Lo ritrovo secoli dopo, quando diventa partner di questo piccolo giornale. Quasi 25 anni dall’ultima volta, senza che fosse cambiato alcunché. Certo, la fisionomia, la figura. Il peso del tempo. Ma solo in quel momento, mentre lo osservo e ne scrivo in occasione di due pranzi da favola (in una villa da sogno di Sedriano, paese tutt’altro che onirico, e soprattutto nel cuore della splendida cascina Cambiaga di Casterno, dove Massimo Oldani ha ricreato qualcosa di talmento bello da struggere lo sguardo) Stefano Piscopo esercita semplicemente, ma al meglio, la propria arte. Servire, sovrintendere, gestire la sala. Possedere, la sala. Un sapiente mix fatto di sorrisi, parole, gesti, soprattutto di mani. Le mani- del maitre, del barman, dello chef, del sommelier- sono il segreto di questo mestiere che richiede la dedizione, il sacrificio, la sofferenza dell’applicazione. Ma che deve essere sovrintesa, sempre, dal sorriso.
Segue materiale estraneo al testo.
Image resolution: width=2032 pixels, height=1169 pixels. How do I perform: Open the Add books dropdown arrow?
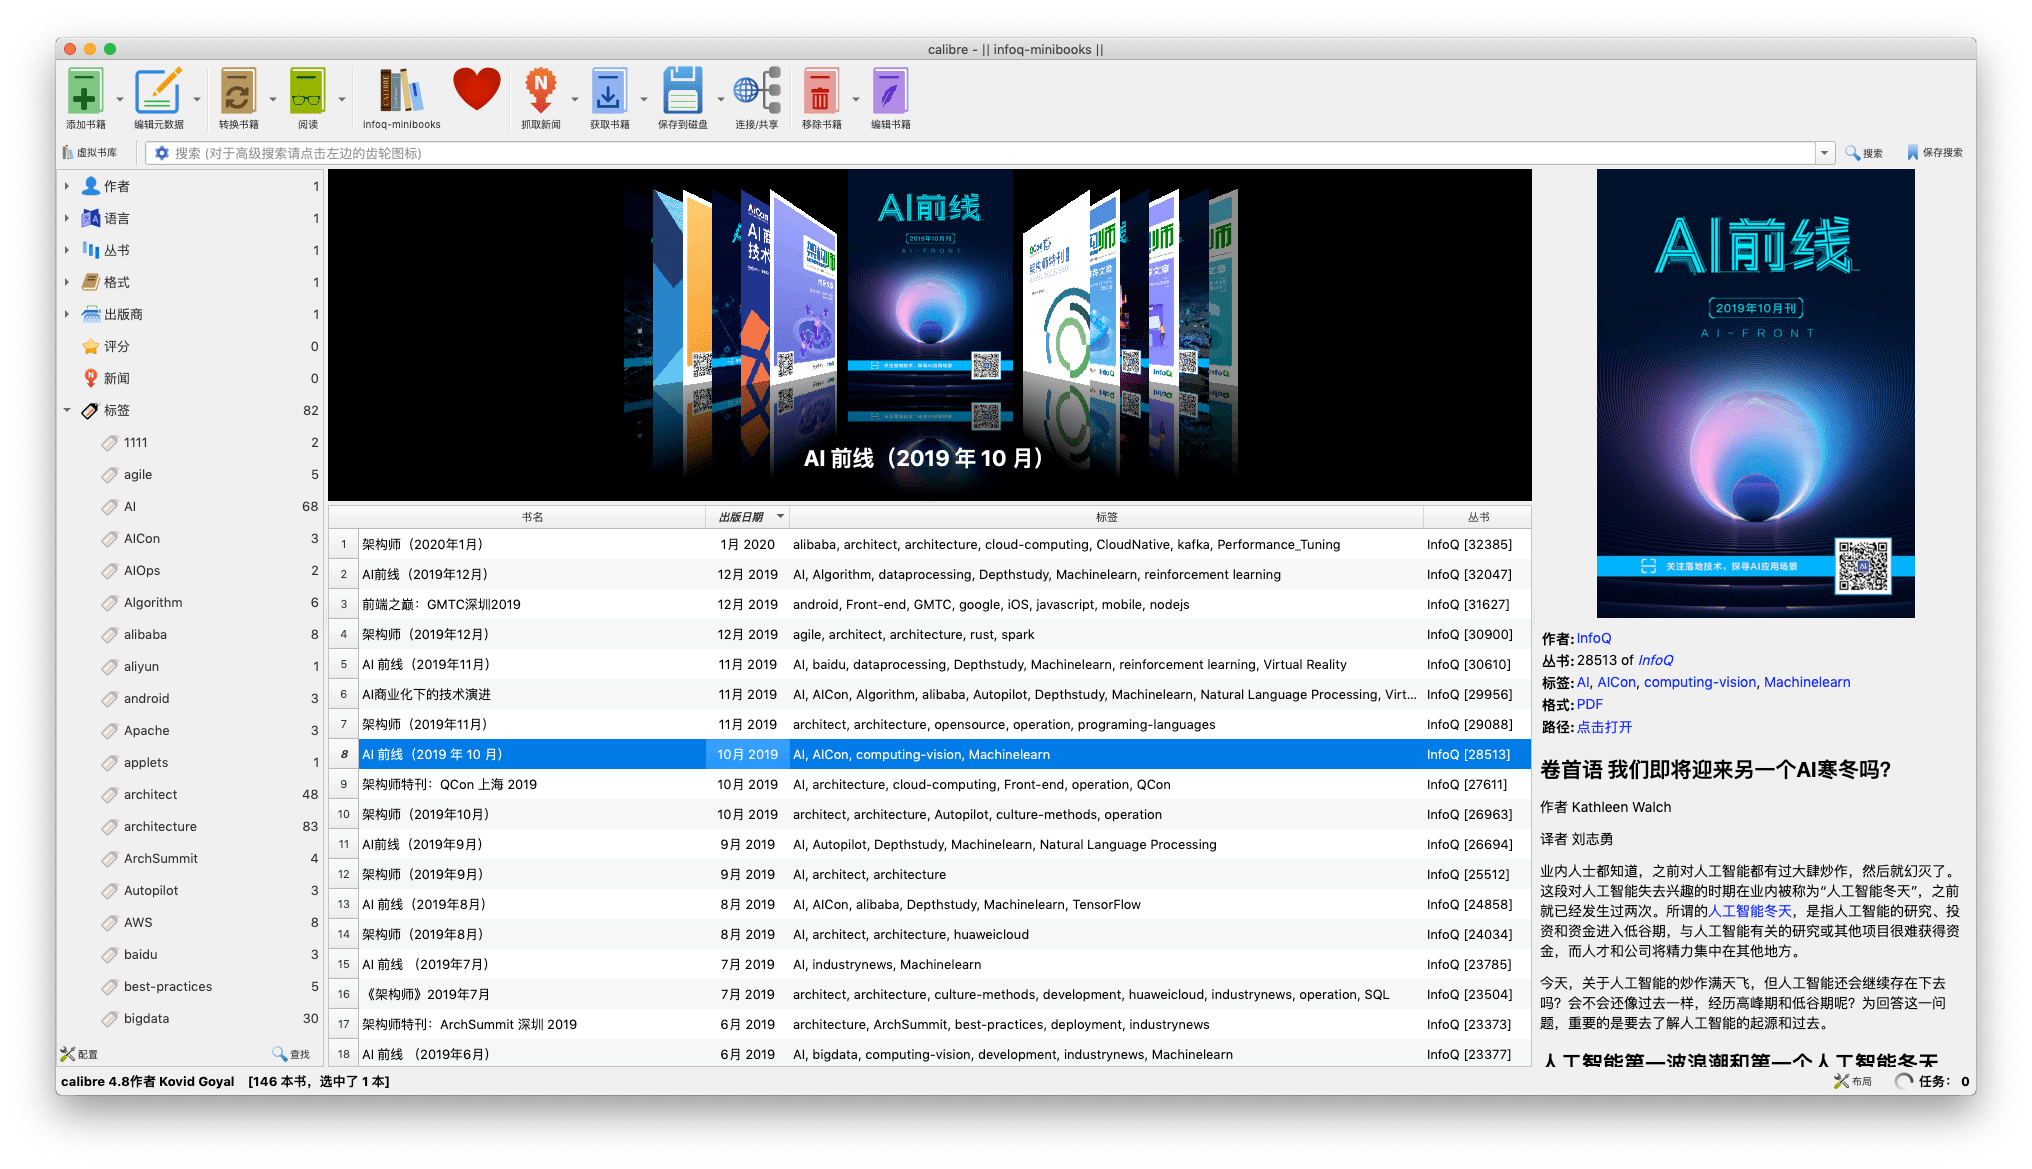tap(120, 99)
Il mestiere, quello vero, non si impara. Si eredita. E Stefano, come descrive magistralmente (more solito) Emanuele Torreggiani nel pezzo che segue, l’aveva ereditato da papà Peppino.
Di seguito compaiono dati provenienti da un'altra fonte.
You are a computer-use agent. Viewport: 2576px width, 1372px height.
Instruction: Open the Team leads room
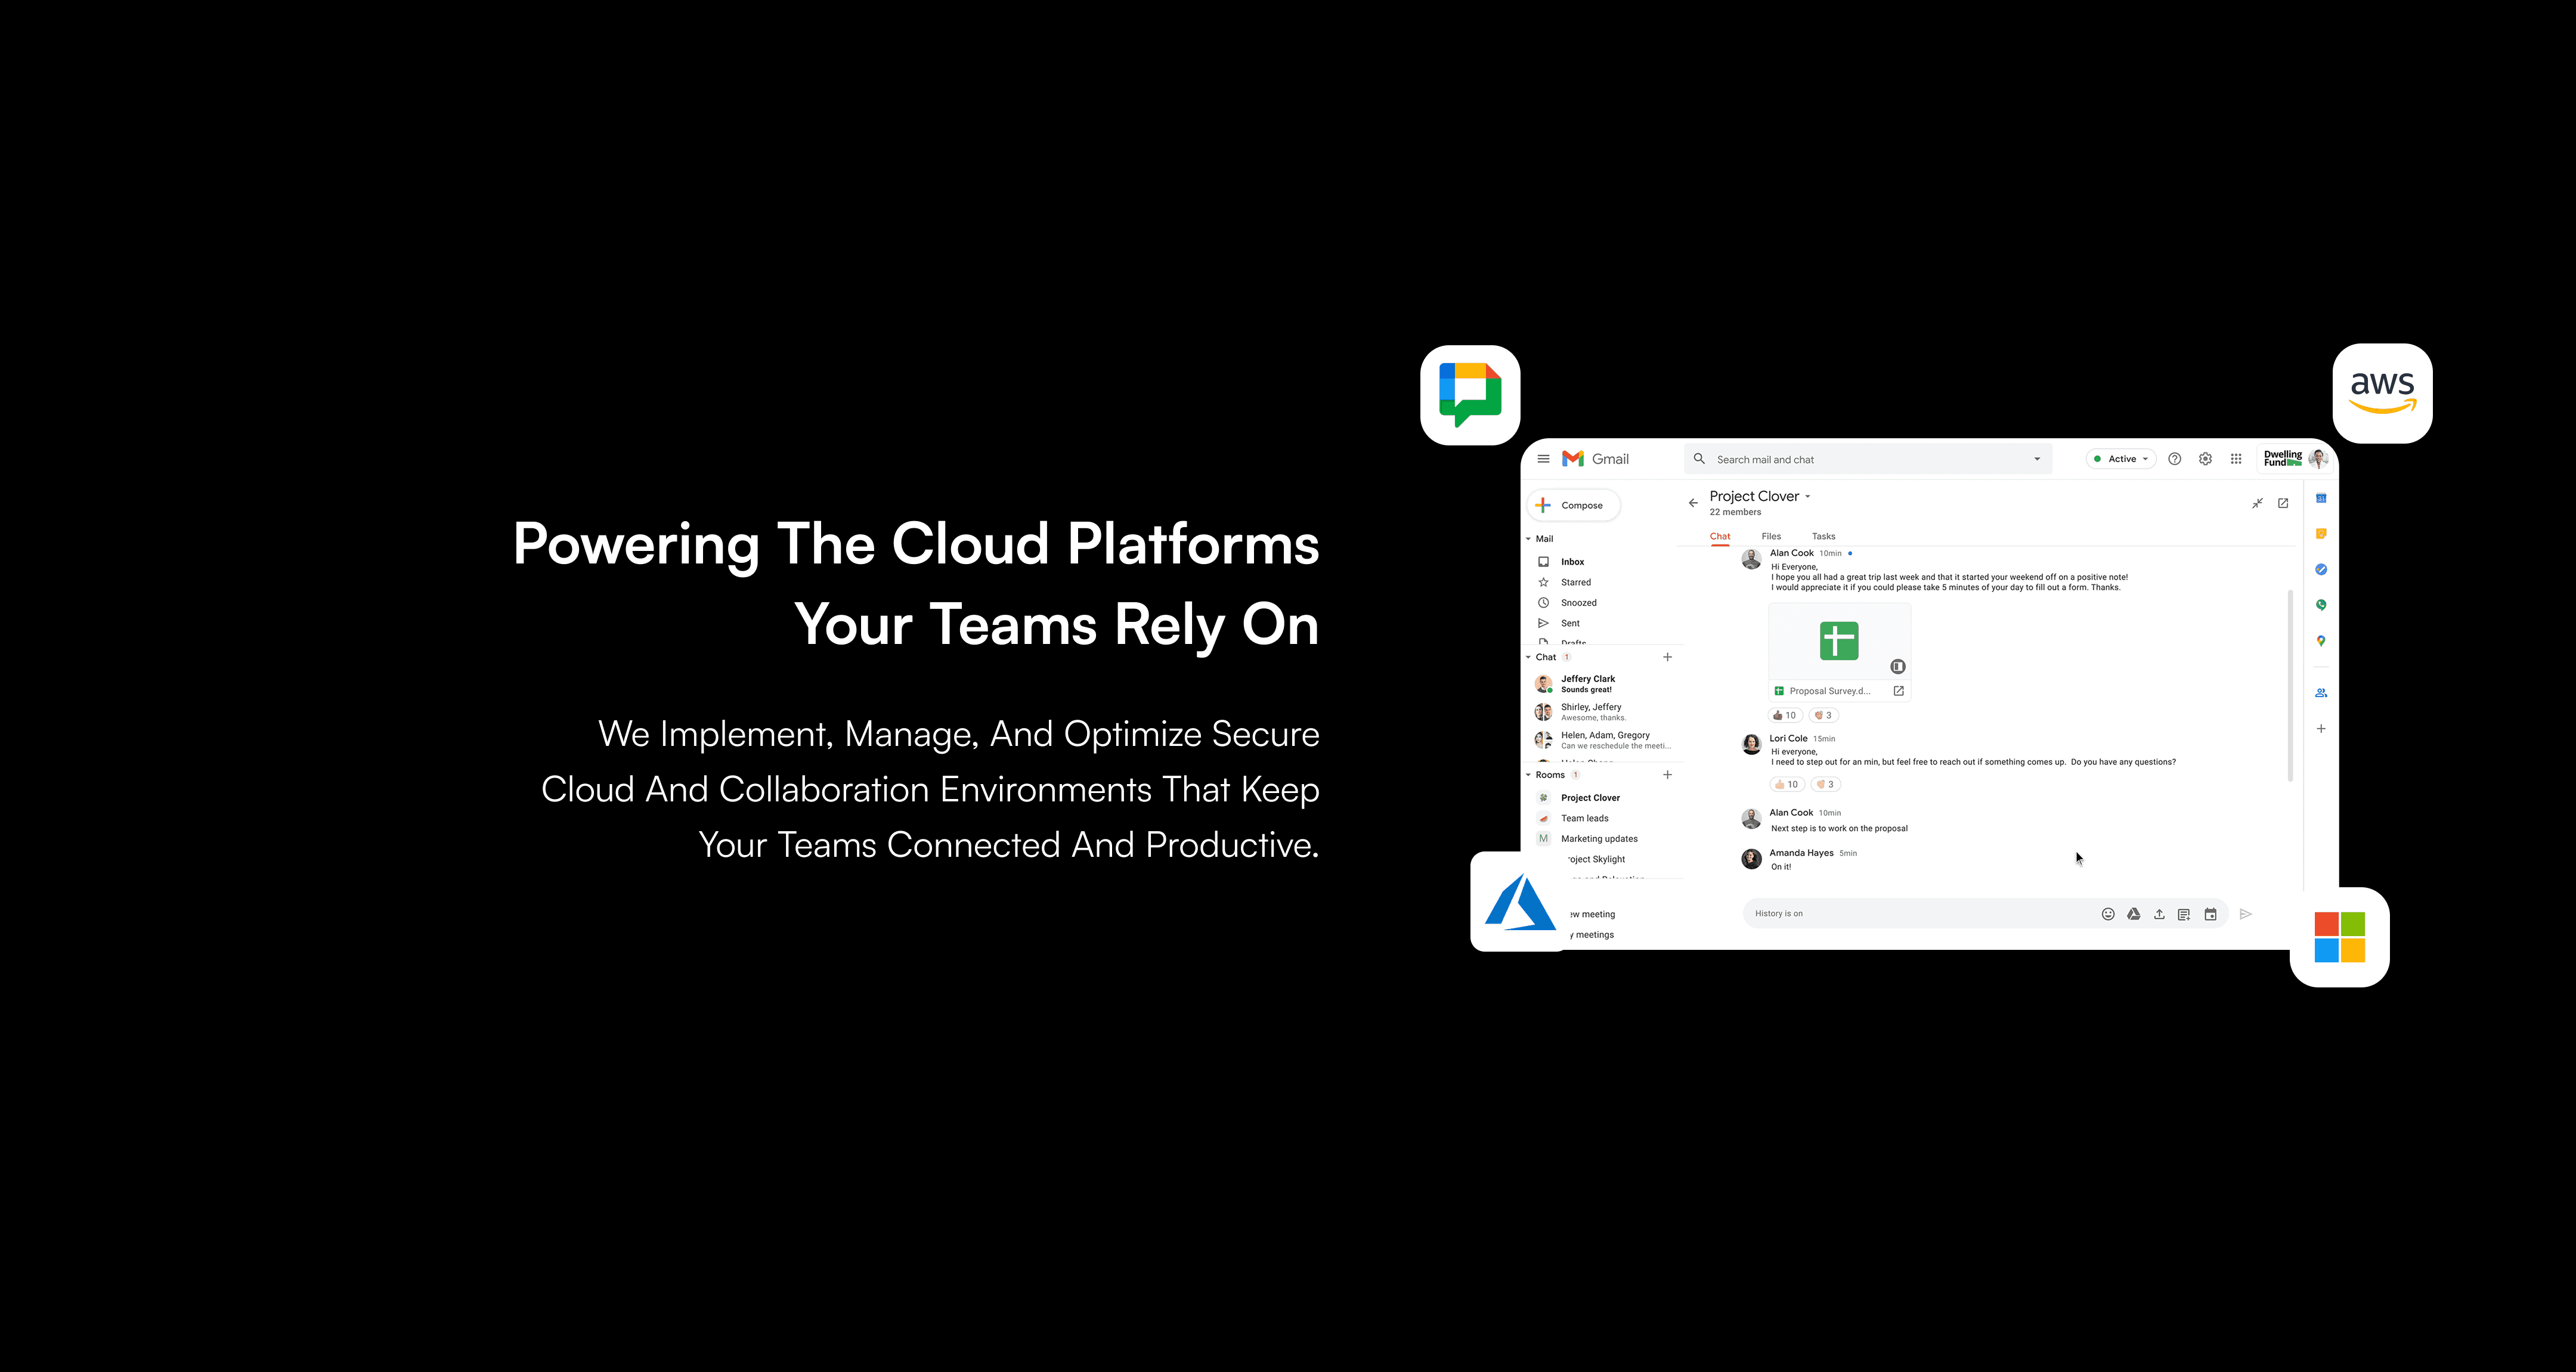(x=1584, y=818)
Ricordo l’orgoglio filiale quando condivise il pezzo nel quale parlammo di Peppino Piscopo e dell sua saga di magistrale barman. Rimasi stupito da quella devozione. Peppino Piscopo feci in tempo a vederlo seduto durante una delle cerimonie cui Stefano sovrintendeva con la classe di uno Zar. Appagato il padre, nel vedere la maestrìa del figlio e la crescita del suo nipote Filippo. Smagliante, Stefano, nel volgere l’occhio sempre attento (e capace di cogliere ogni particolare della sala, a intercettare ogni bisogno) al suo papà, appagato e cosciente di averlo soddisfatto. Buonasera signori, benvenuti. Tutto bene? Fabrizio quella ragazza al tuo fianco si è sposata con me, nel senso del catering. Ciao ragazzi, come state? I grandi maitre, gli imperiosi maitre di sala, sanno interloquire contemporaneamente con dieci persone. Intanto hanno già sparecchiato, o fatto sparecchiare, portato vino bianco nella glacette, rimpinguato il rosso, sostituito la posata caduta per terra, ‘sincerato’ che i commensali vegetariani avessero riceuto la spigola o la ratatouille.

Nel ricordo di Stefania Grechi, già liceale e già peralzina

Stefano Piscopo era uno di quelli che non fabbricano la classe del mestiere e la distillano per eredità. Quindi adesso tocca, a tutti noi, essere vicino a chi ha condiviso la sua avventura sino alla fine (ad agosto, sui social, cercava ancora dei collaboratori per la sua azienda mentre il male lo consumava giorno dopo giorno), soprattutto a Filippo. Che porta con sè l’eredità, pesante, di due montagne da scalare. Nonno Peppino e papà Stefano. L’aiuteremo tutti. Ma lui sia sempre, perennemente orgoglioso di essere stato- e di essere- nipote di Peppino Piscopo e figlio di Stefano Piscopo. Generazioni, decenni, di servizio e di stile. Di eleganza. Di sapiente arte del servire. I banconisti come noi, impenitenti perdigiorno (e soprattutto perdinotte) di bar e ristoranti, lo sanno meglio di altri. So long per te Stefano. A buon rivederci. Non sai quanto mi ha addolorato, quel mancato appuntamento. Cerco di restituertene, se possibile, una parte. In alto i calici per te, ineffabile maitre di sala.

Del resto.. Servire è l’arte suprema; Dio è il primo servitore.